# Supplied material
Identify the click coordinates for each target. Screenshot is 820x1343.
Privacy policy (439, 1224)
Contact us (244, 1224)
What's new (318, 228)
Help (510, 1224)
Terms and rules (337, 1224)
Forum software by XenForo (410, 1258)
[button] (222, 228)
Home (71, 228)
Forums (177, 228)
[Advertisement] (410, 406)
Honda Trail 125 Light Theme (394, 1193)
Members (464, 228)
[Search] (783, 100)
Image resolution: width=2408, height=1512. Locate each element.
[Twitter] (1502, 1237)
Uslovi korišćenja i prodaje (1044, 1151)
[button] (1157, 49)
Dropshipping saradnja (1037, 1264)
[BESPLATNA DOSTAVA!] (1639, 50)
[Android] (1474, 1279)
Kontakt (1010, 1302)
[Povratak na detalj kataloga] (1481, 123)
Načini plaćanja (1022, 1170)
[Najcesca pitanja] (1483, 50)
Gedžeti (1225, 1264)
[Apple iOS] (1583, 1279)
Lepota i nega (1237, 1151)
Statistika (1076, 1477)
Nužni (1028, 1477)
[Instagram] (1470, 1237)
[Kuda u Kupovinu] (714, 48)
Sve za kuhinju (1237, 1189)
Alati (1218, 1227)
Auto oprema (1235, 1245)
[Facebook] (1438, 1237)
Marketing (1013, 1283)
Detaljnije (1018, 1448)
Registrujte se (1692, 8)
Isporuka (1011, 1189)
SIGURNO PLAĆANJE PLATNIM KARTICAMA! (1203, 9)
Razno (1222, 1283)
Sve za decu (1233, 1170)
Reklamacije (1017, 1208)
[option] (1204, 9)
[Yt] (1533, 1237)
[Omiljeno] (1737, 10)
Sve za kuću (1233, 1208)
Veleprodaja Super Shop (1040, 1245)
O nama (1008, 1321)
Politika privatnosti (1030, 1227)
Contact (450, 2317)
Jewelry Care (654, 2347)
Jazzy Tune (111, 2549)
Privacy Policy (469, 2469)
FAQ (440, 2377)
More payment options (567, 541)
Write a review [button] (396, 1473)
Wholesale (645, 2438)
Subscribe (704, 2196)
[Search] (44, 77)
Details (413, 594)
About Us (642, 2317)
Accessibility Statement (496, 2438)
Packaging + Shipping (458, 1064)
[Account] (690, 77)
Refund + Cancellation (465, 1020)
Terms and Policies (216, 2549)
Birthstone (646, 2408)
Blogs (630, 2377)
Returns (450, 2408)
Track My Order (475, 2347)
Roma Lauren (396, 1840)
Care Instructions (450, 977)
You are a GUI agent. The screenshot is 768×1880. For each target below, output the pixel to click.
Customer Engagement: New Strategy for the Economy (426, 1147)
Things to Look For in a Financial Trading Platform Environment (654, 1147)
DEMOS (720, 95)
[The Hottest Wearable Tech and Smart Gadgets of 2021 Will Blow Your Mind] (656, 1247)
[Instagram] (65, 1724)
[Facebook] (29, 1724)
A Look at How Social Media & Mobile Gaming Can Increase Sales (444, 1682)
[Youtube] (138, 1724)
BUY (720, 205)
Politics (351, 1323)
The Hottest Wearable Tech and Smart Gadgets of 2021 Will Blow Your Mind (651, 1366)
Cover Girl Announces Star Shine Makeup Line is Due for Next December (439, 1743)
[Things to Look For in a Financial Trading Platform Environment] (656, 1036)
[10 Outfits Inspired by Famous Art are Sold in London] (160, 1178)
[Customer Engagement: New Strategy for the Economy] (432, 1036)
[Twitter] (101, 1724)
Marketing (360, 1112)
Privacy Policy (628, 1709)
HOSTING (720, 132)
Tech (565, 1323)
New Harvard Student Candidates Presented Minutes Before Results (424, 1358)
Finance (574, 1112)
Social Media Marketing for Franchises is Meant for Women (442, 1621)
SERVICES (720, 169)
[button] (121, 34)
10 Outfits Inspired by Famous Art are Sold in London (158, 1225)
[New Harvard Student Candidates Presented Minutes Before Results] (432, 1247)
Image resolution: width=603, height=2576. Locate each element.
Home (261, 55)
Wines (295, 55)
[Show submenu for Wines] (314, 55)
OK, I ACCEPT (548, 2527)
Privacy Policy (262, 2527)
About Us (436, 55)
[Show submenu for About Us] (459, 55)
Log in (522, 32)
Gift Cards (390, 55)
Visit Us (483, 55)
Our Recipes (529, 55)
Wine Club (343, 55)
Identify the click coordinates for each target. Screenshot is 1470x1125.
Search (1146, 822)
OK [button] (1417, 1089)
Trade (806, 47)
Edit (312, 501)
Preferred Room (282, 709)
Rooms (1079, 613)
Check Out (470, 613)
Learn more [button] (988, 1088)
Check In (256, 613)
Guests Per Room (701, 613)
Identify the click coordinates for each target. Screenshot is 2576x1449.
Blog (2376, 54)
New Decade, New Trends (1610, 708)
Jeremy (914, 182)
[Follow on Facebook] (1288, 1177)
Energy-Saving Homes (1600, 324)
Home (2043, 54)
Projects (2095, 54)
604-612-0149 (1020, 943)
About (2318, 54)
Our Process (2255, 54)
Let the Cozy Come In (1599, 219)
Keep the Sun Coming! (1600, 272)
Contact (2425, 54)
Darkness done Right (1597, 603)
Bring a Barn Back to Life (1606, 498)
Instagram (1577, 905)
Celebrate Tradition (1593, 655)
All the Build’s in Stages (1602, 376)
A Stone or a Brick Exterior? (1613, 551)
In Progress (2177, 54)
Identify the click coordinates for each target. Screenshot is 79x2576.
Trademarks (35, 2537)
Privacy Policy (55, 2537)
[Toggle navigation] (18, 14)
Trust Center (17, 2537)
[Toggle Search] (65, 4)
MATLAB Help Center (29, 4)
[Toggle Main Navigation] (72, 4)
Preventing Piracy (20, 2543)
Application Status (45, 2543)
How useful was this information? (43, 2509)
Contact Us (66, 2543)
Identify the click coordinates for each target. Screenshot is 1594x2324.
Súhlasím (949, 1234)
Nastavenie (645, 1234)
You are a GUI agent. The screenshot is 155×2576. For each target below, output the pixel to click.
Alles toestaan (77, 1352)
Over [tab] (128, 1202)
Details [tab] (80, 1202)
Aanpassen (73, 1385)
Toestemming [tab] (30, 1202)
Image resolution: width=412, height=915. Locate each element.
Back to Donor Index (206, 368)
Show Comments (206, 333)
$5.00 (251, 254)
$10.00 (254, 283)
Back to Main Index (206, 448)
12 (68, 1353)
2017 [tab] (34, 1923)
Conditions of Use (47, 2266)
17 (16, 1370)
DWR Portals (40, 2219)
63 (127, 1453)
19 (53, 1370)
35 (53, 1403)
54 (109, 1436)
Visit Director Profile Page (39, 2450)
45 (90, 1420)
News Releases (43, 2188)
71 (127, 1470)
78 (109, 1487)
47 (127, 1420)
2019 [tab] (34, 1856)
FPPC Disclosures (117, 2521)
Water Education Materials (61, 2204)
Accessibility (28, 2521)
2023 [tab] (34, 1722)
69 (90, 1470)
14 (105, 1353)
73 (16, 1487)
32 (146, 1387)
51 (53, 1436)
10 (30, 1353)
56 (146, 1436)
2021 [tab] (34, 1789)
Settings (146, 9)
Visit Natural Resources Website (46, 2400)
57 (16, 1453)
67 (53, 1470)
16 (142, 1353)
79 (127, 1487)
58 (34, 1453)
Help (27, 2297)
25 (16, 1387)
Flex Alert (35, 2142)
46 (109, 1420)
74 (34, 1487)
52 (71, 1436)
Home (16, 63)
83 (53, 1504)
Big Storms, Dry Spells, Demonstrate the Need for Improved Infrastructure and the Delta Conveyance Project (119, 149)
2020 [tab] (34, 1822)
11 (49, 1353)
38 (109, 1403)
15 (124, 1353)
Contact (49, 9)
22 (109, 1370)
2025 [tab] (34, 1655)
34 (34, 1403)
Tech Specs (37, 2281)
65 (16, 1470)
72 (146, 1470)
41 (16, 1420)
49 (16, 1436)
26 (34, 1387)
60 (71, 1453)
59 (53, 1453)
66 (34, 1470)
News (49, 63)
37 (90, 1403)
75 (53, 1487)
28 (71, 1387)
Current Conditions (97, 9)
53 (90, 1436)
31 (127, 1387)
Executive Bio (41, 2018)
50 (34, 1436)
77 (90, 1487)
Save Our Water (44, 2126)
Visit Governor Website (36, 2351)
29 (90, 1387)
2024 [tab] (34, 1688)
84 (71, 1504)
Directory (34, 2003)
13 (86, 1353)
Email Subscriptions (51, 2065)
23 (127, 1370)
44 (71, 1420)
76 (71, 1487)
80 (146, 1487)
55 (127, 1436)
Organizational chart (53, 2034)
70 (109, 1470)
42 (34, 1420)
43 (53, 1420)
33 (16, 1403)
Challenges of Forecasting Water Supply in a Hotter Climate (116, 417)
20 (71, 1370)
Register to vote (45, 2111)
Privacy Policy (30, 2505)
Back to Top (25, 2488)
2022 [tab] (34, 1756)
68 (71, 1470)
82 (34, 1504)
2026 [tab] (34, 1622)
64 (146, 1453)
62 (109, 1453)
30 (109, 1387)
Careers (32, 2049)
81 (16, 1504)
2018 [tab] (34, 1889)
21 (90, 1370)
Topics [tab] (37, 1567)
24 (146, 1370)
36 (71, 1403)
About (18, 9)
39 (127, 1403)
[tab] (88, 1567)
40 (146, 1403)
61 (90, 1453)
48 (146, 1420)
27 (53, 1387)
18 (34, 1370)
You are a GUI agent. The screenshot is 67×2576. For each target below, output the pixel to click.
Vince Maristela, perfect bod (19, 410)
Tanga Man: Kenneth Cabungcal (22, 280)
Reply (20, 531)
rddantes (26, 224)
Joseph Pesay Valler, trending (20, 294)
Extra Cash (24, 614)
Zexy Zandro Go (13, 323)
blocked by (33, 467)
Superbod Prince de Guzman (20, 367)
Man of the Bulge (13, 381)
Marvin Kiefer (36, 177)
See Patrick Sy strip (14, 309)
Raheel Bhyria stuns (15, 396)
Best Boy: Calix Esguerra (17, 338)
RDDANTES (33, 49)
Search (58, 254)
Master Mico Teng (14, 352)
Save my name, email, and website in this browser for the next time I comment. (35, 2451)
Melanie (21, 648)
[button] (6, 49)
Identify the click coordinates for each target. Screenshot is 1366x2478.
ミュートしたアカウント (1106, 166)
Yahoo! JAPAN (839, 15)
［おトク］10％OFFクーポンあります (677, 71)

# Exercise
Whenever a line in the material above holds the string "Gadgets", copy that line in full.

# Solution to this problem
[The Hottest Wearable Tech and Smart Gadgets of 2021 Will Blow Your Mind] (656, 1247)
The Hottest Wearable Tech and Smart Gadgets of 2021 Will Blow Your Mind (651, 1366)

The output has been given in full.